▶ _Instructions to follow_
Return all lines in the material below that contain "height".

▶ _Available data_
━━━━━━━━━━

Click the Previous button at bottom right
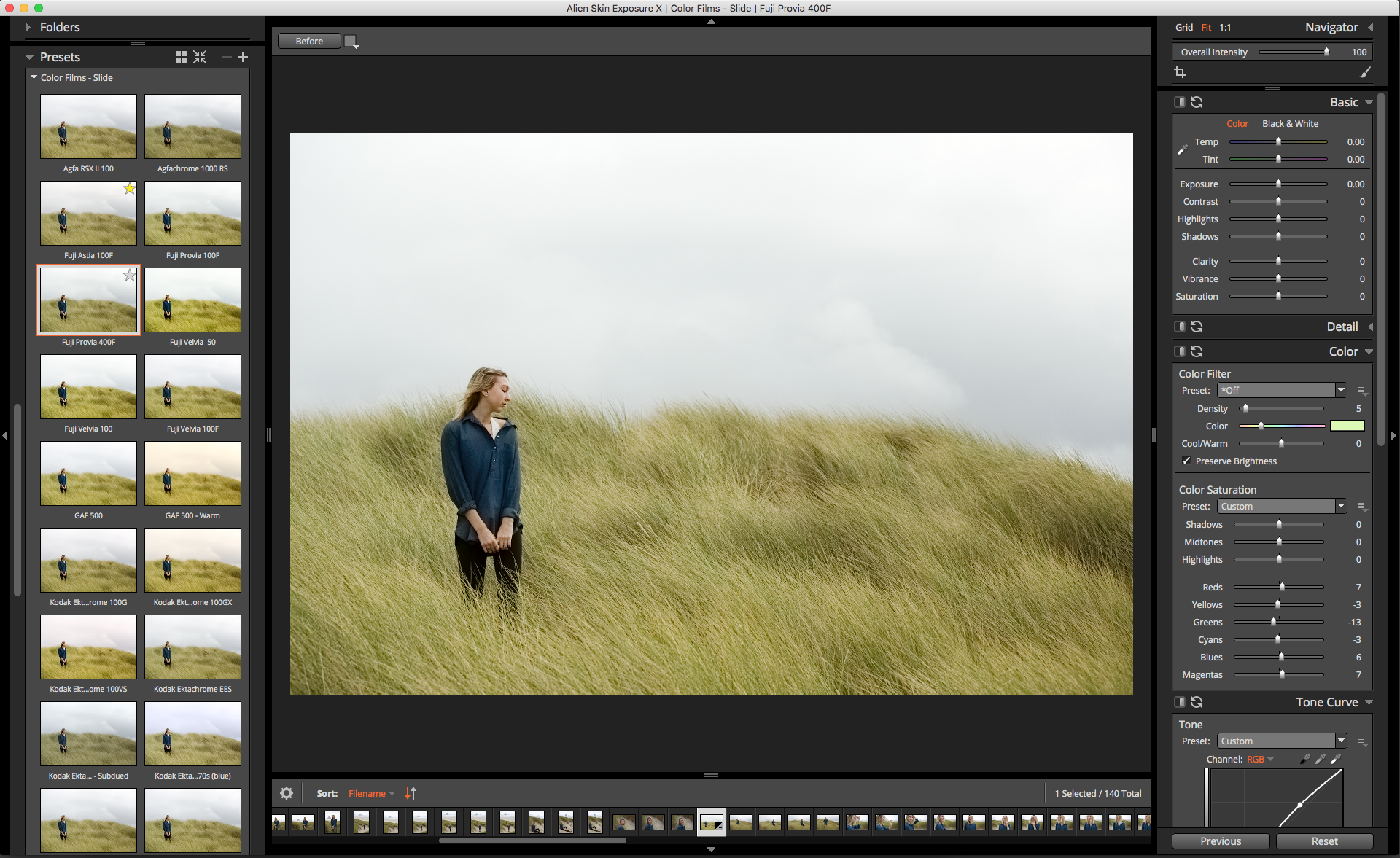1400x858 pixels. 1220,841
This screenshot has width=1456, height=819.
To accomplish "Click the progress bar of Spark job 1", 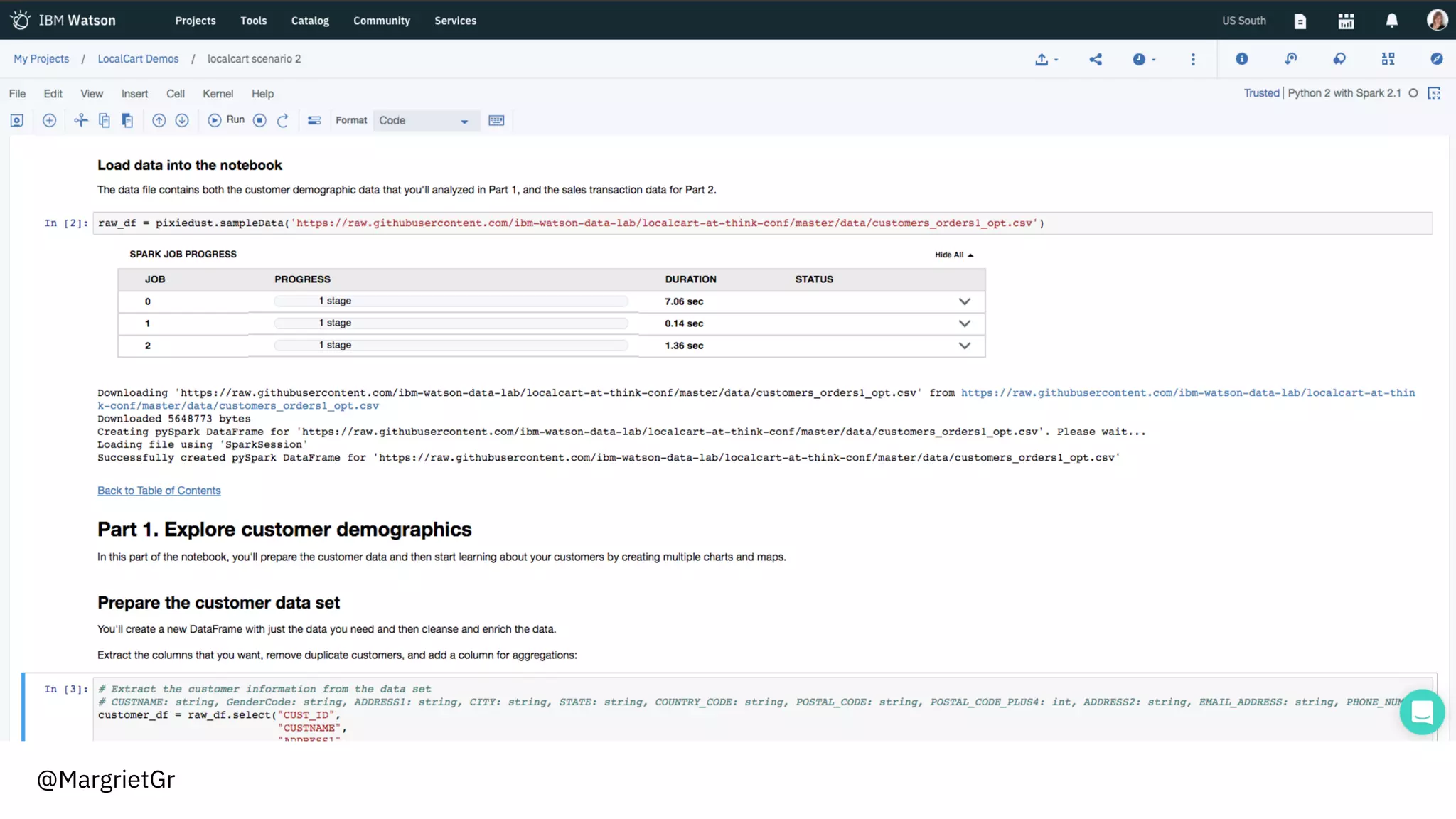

━━━━━━━━━━

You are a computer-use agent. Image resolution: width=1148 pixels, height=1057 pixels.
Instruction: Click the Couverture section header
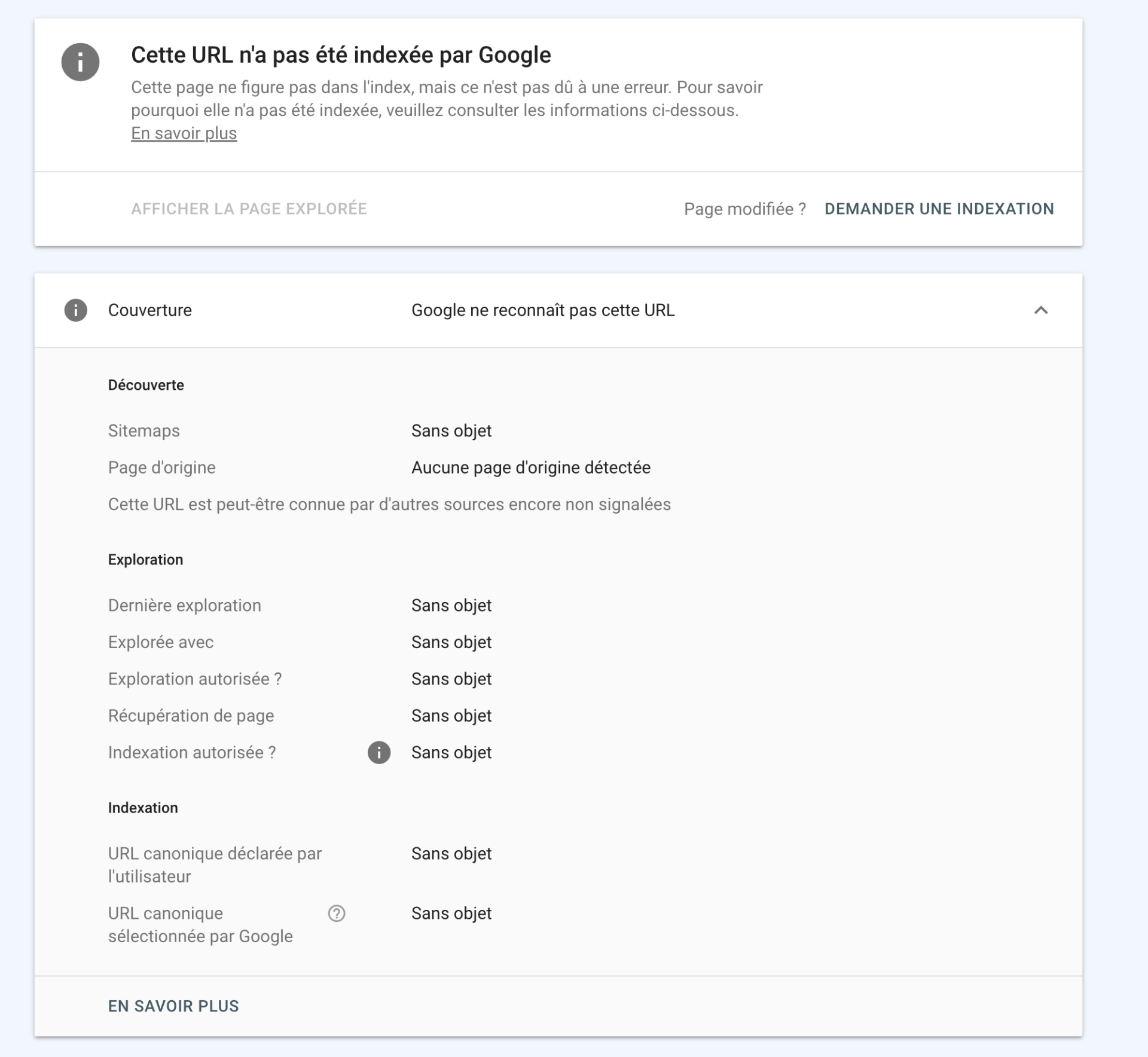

━━━━━━━━━━

▶ _Written response_
This screenshot has width=1456, height=819.
You are a computer-use agent. Image resolution: width=1148 pixels, height=1057 pixels.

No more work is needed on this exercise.